Issue 9, 2023

From rectangular to diamond shape: on the three-dimensional and size-dependent transformation of patterns formed by single particles trapped in microfluidic acoustic tweezers

Abstract

Generally, the pattern formed by individual particles trapped inside a microfluidic chamber by a two-dimensional standing acoustic wave field has been considered only the result of the acoustic radiation force. Previous studies showed that particles can be trapped at the local minima and maxima of the first-order pressure and velocity fields. Thus, either a rectangular or a diamond pattern can be formed solely depending on the particle size, when the acoustic field is unchanged, and the material properties of the particles and the fluid are fixed.

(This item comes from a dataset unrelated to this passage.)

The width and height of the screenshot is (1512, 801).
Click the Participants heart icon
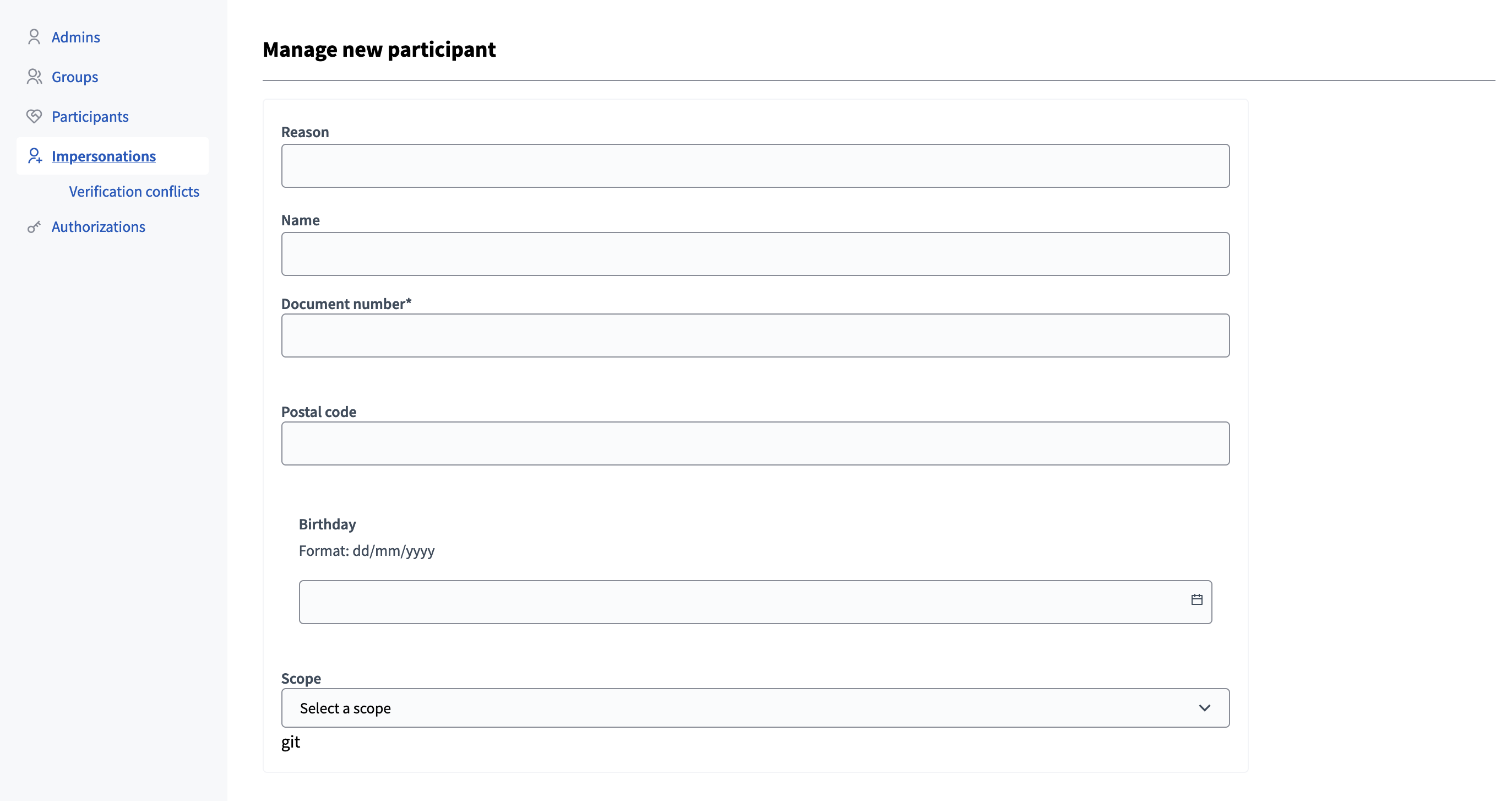[x=34, y=116]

In this paper, we report about the co-existence of different patterns with particles of the same size. The actual shape of the patterns depends mainly on the ratio between particle diameter and wavelength. In addition, particles were found to be trapped at locations that coincide with the position of antinodes, even though the particles have a positive acoustic contrast factor. These phenomena imply that the trapping of individual particles cannot be described by the acoustic radiation force solely. Hence, further research is required, taking the viscous drag force caused by the fluid flow induced by the acoustic streaming effect into account.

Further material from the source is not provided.